Welcome back to the Medical Web Experts Security Bulletin. Below are some recent developments that may impact your organization, as well as our recommendations for keeping your systems secure.
The state of Virginia has passed the Consumer Data Protection Act, which is similar to California’s CCPA. This new law defines how controllers (i.e. a person or group that determines how collected data is used) should collect, handle, and share personal information.
If your organization does business in Virginia, you need to be ready for this (and for similar laws that other states could introduce in the future). Medical Web Experts offers a number of compliance audits, including California’s CCPA, Virginia’s CDPA, Europe’s GDPR, ADA, HIPAA, and more. Contact us to learn how to get your website, apps, and portals compliant.

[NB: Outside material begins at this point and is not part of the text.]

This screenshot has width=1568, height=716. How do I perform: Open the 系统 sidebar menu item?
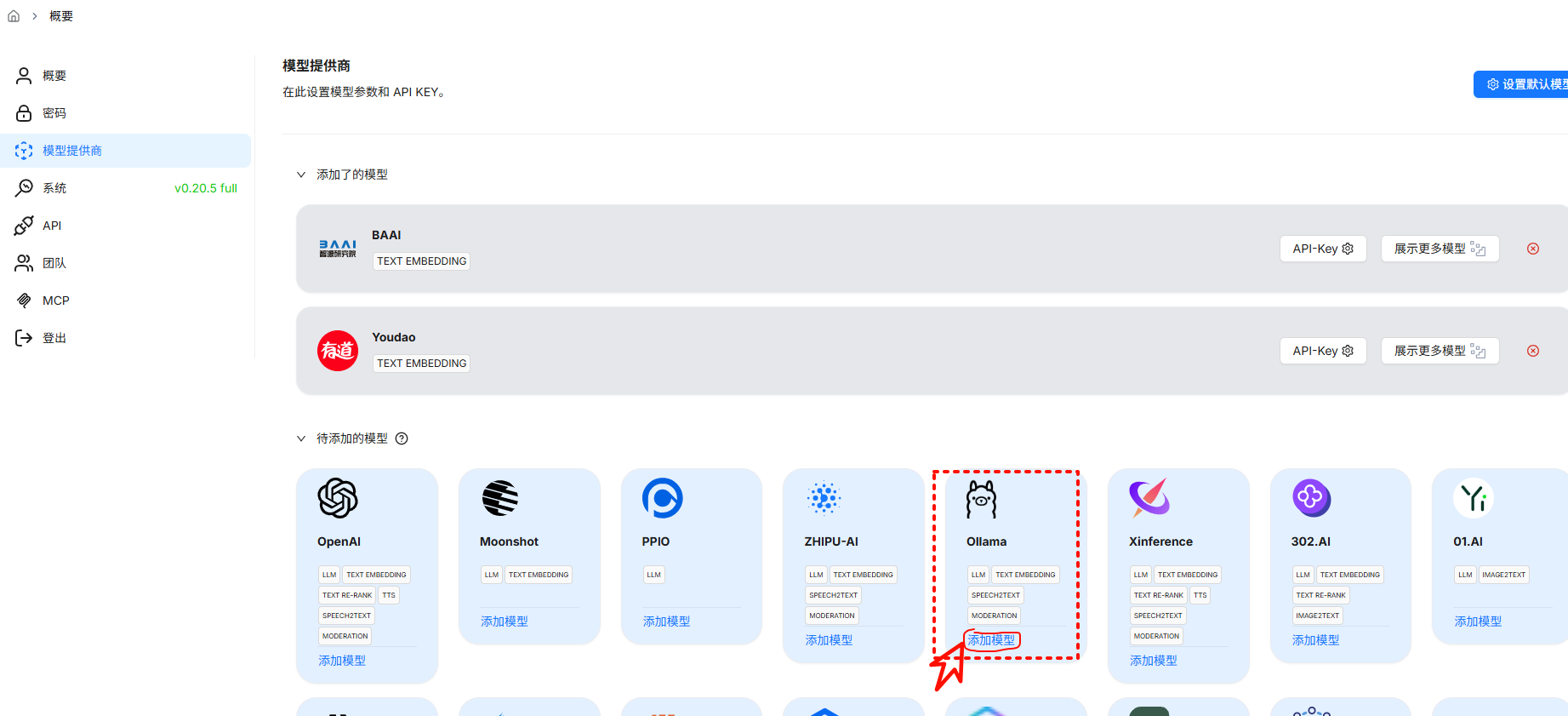coord(54,188)
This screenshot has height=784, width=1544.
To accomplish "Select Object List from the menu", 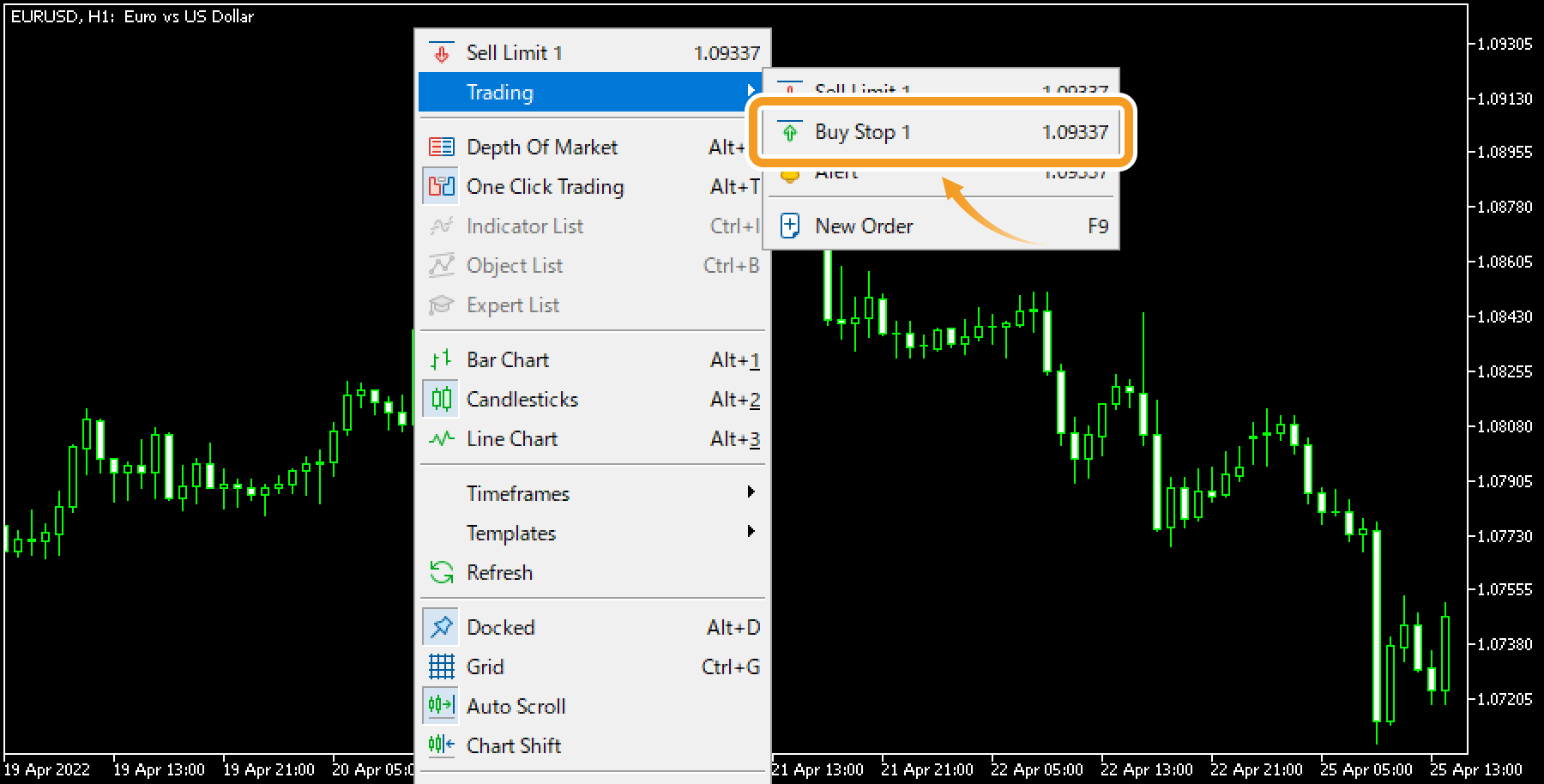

The story of Vastaamo is one that shows just how devastating a hack can be for a business. Ever since hackers held private mental health services company Vastaamo’s patient data ransom for nearly half a million euros, the company has been in both PR and financial trouble. Vastaamo lost much of their clientele after the scandal, and the business can no longer support itself.
This story serves as an example of just how important it is to keep PHI or PII secure, and to have strong risk assessment and security policies in place.
Microsoft has created an automatic mitigation tool to contain security incidents caused by the bugs that have affected millions of exchange servers in the past few weeks. We recommend turning on all automatic updates for these security tools on your servers and workstations. Even though Microsoft had already released patches to address these bugs, thousands of servers are still at risk and are being exploited because they don’t have the latest patches.
No details have emerged, but an Australian health center had to disconnect large parts of its IT networks and devices after a security incident. This incident had a direct impact on scheduled surgeries and procedures.
Again, this news shows just how problematic a hack can be in sensitive industries like healthcare. Having a strong security plan and policies in place, and segmenting these critical or delicate systems (as well as their data), would help prevent major disruptions.